Introduction to Iceberg in Bodo

Apache Iceberg is an open table format designed for storing large datasets as a lakehouse. With Iceberg, data stored in open-source file formats in a data lake (e.g. S3) can be used like a data warehouse. This solves many of the problems of traditional data lakes, such as:

  • ACID (Atomicity, Consistency, Isolation, and Durability) transaction compliance
  • Evolving table schemas
  • Consistent metadata storage formats
  • Scalable reads and writes at scale
  • Time travel

Bodo has first-class read and write support for Iceberg tables in both Python and SQL. Bodo supports Iceberg tables that use the Apache Parquet file format.

Note

Iceberg support is generally available as of v2024.4. If you are using a previous alpha version, we recommend that you upgrade.

Getting Started

The Iceberg Connector comes pre-installed on the Bodo Platform for immediate use.

For a general introduction on how to use Iceberg in Bodo, take a look at our quickstart with Iceberg.

Otherwise, start by installing the bodo-iceberg-connector package from Conda.

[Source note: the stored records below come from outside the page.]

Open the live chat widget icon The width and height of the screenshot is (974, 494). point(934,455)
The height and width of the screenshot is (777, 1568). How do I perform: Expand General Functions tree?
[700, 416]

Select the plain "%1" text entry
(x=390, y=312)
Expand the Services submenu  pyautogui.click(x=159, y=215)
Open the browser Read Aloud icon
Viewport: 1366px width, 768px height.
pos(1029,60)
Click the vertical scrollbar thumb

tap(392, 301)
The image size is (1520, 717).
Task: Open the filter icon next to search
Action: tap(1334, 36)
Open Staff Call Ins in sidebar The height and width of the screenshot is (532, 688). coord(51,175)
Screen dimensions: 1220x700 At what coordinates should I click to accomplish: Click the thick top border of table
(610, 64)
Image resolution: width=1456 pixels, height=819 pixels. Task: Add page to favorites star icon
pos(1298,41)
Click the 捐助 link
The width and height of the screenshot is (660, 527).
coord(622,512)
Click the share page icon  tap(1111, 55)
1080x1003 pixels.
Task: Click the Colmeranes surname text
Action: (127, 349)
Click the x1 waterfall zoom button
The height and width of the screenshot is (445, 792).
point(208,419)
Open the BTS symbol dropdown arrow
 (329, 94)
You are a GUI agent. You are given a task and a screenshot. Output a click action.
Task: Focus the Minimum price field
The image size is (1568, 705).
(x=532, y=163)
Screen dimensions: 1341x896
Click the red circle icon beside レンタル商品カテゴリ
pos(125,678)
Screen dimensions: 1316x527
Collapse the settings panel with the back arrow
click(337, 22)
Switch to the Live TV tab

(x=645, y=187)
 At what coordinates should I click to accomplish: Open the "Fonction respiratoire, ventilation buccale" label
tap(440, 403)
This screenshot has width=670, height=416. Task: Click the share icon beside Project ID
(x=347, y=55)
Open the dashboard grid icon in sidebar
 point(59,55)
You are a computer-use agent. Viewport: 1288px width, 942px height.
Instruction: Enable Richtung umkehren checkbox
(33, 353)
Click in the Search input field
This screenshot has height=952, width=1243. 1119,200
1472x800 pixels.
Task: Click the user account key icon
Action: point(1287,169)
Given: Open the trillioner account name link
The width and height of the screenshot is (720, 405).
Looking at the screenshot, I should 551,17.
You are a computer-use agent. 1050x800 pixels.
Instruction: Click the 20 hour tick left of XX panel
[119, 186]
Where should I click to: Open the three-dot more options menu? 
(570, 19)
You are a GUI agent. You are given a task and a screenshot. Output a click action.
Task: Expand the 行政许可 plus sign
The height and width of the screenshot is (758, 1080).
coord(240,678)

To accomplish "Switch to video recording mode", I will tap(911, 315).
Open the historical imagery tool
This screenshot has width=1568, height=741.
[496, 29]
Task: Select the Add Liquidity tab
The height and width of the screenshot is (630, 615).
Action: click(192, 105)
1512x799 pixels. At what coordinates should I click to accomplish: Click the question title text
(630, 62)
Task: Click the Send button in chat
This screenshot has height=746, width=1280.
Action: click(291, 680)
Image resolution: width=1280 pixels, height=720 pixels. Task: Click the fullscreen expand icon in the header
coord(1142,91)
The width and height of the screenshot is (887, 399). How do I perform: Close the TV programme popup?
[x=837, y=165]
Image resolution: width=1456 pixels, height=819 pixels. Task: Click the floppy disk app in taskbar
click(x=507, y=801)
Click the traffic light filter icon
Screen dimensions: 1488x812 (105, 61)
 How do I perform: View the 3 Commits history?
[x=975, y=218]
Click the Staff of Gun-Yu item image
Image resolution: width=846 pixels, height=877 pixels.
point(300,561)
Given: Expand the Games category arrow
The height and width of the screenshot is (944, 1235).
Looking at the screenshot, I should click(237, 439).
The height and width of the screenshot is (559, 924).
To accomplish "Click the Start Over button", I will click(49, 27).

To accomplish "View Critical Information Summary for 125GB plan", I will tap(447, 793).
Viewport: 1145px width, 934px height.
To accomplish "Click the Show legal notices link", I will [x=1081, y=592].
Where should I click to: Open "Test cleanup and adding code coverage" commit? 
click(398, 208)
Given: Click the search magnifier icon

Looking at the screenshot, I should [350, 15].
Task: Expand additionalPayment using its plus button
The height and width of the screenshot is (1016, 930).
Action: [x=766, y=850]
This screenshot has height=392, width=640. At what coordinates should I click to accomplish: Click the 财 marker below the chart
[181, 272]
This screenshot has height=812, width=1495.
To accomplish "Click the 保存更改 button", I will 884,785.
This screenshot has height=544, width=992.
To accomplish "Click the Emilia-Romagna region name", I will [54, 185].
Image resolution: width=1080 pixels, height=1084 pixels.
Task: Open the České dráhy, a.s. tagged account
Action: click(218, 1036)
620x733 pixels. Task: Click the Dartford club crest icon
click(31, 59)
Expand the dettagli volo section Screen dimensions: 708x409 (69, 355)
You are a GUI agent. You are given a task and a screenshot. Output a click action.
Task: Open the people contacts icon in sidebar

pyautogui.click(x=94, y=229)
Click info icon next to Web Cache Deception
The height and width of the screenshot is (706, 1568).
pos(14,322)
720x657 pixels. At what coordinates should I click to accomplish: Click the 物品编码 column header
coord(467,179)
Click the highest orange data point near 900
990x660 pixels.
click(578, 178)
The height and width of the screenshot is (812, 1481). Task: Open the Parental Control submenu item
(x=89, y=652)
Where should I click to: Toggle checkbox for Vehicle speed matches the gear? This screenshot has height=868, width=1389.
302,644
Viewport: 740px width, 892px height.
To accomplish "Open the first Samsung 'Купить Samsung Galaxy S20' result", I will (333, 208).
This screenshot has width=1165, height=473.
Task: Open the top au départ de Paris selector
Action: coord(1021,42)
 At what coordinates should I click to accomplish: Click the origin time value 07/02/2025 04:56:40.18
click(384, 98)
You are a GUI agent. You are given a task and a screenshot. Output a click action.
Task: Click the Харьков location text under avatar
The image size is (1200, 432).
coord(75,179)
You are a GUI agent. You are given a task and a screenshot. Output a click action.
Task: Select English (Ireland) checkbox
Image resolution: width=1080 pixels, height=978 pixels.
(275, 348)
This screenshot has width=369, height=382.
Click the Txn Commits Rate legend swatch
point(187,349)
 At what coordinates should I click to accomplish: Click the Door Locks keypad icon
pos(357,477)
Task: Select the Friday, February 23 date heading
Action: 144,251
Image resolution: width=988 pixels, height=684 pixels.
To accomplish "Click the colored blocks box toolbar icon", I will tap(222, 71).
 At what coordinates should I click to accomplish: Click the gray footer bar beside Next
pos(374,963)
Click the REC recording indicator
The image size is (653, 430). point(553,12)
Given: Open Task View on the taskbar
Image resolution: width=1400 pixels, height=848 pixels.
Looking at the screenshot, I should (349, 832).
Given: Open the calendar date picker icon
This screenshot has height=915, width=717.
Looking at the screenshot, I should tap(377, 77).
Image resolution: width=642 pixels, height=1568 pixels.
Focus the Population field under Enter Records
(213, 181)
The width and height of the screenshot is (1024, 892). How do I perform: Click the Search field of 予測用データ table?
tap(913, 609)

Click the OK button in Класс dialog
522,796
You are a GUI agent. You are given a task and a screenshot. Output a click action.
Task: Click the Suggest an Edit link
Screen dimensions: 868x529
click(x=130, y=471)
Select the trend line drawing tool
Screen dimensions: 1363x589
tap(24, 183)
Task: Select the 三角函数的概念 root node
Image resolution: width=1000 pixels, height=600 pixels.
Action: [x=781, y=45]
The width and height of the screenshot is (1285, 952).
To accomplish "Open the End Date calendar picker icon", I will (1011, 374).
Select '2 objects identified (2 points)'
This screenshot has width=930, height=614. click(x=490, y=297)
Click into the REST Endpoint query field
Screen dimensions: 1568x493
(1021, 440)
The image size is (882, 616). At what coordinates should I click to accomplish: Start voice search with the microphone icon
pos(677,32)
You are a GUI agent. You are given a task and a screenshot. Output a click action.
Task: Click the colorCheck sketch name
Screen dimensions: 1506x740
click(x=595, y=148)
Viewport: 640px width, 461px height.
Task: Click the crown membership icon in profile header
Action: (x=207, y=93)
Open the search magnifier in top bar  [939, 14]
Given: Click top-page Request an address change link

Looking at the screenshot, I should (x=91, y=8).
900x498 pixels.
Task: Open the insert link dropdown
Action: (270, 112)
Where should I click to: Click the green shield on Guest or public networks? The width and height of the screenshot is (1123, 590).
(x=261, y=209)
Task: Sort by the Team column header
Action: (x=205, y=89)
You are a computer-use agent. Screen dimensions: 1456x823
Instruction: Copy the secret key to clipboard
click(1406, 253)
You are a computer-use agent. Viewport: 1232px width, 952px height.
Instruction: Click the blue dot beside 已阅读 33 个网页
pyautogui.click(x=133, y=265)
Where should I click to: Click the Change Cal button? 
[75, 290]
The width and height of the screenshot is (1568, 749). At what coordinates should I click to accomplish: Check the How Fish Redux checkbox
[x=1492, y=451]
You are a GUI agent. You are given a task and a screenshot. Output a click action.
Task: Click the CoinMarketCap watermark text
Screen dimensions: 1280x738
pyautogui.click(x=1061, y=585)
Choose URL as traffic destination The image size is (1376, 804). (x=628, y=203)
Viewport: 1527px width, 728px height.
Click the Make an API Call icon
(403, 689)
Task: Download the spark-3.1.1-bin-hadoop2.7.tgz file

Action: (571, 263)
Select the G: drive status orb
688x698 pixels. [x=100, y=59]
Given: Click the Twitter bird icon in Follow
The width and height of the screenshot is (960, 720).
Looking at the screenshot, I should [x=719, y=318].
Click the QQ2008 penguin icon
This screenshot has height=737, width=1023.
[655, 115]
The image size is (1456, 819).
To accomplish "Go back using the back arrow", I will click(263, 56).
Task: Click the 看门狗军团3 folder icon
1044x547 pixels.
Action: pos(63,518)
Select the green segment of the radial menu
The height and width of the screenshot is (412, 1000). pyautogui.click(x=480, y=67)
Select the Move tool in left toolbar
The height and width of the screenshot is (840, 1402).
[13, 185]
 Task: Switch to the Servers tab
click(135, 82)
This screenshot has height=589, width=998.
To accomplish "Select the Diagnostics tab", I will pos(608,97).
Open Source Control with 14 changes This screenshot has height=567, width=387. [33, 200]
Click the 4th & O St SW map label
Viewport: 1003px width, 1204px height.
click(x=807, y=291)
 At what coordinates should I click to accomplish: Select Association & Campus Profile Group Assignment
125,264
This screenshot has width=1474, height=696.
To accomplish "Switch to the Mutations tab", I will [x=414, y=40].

conda install -c bodo.ai bodo-iceberg-connector

Supported Iceberg Catalogs

These are the Iceberg catalogs supported in Bodo Python and SQL:

Catalog Name Bodo Python Support BodoSQL Support Additional Notes
HadoopCatalog Yes Yes, via the FileSystemCatalog Local and S3 Support
Snowflake's Managed Iceberg Catalog Yes Yes, via the SnowflakeCatalog Integrated into BodoSQL's Snowflake support
GlueCatalog Yes Yes, via TablePath
HiveCatalog Yes Yes, via TablePath

Limitations and Considerations

Here are the following limitations when working with Iceberg tables in Bodo:

Iceberg Features

  • Bodo only supports data files in the Parquet format. Avro and ORC is currently unsupported.
  • Bodo can read from V1 tables, but not write to them.
  • Bodo can't read or write Iceberg columns of type UUID and FIXED.
  • Bodo does not support reading or writing delete files. Thus, it does not support Merge-on-Read yet.

SQL Features

  • Iceberg tables do not support the TEMPORARY or TRANSIENT options when creating tables.
  • The Iceberg View spec is not supported right now. In the case of the:
    • Filesystem Catalog: View names will be undefined.
    • Snowflake Catalog: View names will be defined if there is a definition in Snowflake. Otherwise, it will be undefined.